Likewise, I never thought I’d be old enough to grumble about “kids today.” But last week the Pew Research Center released the most comprehensive survey to date on Americans born after 1980, the so-called Millennial Generation. And there’s plenty in it to make this libertarian Gen Xer want to scream “get off my lawn!”

Two-thirds of Gen Y voted for Barack Obama, a candidate just half of their elders backed, the largest generational disparity recorded in 40 years of polling. Millennials “are significantly less critical of government” than their predecessors, Pew says. They’re the only one of the four generations polled in which a majority says “the government should do more to solve problems.”

So should the limited-government movement’s new slogan be “don’t trust anyone under 30?” Not quite. If you squint, you can discern some good news in the Pew report.

True, moral-values conservatives and foreign-policy hawks will have a hard time finding a pony in Pew’s data pile.

Gen Y is more socially liberal, pro-gay marriage, and pro-immigration than earlier generations. They’re also the least likely age group to support an aggressive, interventionist foreign policy, and the only one in which a majority of respondents disapproved of Obama’s doubling down on a bad bet in Afghanistan.

Pew calls the Millennials “a pro-government, socially liberal generation.” For libertarians, often described as “fiscally conservative and socially liberal,” there’s at least some common ground there.

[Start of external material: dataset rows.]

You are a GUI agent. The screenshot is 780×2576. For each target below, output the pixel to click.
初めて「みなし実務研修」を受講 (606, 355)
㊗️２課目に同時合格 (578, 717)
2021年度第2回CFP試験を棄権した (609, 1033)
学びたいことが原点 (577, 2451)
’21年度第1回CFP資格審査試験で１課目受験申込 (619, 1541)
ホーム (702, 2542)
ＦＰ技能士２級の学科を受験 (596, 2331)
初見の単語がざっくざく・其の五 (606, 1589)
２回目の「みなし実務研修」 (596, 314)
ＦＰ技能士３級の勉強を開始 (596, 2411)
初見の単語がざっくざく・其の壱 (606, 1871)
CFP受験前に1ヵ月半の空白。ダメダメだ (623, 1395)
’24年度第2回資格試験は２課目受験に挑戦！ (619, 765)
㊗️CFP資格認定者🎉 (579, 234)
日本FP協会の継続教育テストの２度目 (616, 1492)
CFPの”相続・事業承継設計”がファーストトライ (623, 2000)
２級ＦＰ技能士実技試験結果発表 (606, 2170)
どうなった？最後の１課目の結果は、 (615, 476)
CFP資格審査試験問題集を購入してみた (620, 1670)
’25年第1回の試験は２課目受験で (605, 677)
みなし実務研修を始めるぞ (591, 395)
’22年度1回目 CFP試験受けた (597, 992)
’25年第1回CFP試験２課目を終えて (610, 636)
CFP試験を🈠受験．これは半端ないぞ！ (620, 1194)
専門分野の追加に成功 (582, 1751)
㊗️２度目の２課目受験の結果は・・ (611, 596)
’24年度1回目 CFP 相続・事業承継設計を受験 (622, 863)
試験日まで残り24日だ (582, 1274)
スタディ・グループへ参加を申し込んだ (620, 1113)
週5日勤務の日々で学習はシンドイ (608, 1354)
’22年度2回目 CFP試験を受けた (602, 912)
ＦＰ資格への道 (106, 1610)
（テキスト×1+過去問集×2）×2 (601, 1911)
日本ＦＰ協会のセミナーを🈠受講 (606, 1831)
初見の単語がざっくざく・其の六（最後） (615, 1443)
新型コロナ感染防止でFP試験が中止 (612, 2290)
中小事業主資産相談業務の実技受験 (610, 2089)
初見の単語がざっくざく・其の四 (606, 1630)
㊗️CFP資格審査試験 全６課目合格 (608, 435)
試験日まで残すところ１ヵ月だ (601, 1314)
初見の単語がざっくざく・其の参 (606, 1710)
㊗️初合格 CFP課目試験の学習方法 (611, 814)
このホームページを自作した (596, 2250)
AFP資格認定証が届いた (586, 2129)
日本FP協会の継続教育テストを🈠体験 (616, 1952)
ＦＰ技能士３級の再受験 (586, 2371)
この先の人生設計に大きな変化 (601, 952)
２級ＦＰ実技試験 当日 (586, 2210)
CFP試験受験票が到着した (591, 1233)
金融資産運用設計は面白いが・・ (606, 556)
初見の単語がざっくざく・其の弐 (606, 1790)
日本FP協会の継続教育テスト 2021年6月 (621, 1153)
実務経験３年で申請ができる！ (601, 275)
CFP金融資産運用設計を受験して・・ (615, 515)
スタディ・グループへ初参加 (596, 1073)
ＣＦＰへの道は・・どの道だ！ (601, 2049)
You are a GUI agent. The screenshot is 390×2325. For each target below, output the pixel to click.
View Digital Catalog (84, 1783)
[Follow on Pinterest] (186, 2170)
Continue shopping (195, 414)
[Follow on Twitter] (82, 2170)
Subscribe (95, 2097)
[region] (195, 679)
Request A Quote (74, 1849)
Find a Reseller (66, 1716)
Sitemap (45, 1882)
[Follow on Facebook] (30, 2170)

And those of us who recognize that war is, like most federal initiatives, costly, destructive, and rarely necessary, can only welcome the rising generation’s coolness toward foreign-policy adventurism.

What’s more, there may be room to work on the “pro-government” side of the equation. The Democratic Party’s advantage among younger voters dropped off significantly over the last year, from 32 to 14 points. College-educated Millennials show more skepticism toward government, and Gen Y is “on course to become the most educated generation in American history.”

Indeed, in the years to come, they’re going to get a real education in the costs of overweening government. In his column for The Washington Post last Thursday, E.J. Dionne calls Gen Next “the next New Dealers.”

Let’s see how that prediction pans out after they spend a few years getting the business end of the New Deal, watching their FICA taxes skyrocket to fund the baby boomers’ retirement.

Meanwhile, the lesson here for the conservative movement is: Change or die. At the 9/12 Tea Party march, I couldn’t help noticing how heavily the crowd skewed toward middle age. But judging by the signs they carried, many of the young people who showed up were supporters of Rep. Ron Paul, energized by the libertarian Republican’s small-government, pro-Constitution message.

And at the recent Conservative Political Action Conference, when an obnoxious lout named Ryan Sorba condemned the CPAC organizers for welcoming a gay organization, it was members of groups like Students for Liberty and the Ron Paul kids who booed him off the stage.

The Millennials don’t like the culture wars — and they’re not very keen on wars in general. If conservatives want to appeal to younger voters, they’ll leave social issues to the states and the people, show the neocons the door, and focus on warding off our looming fiscal catastrophe.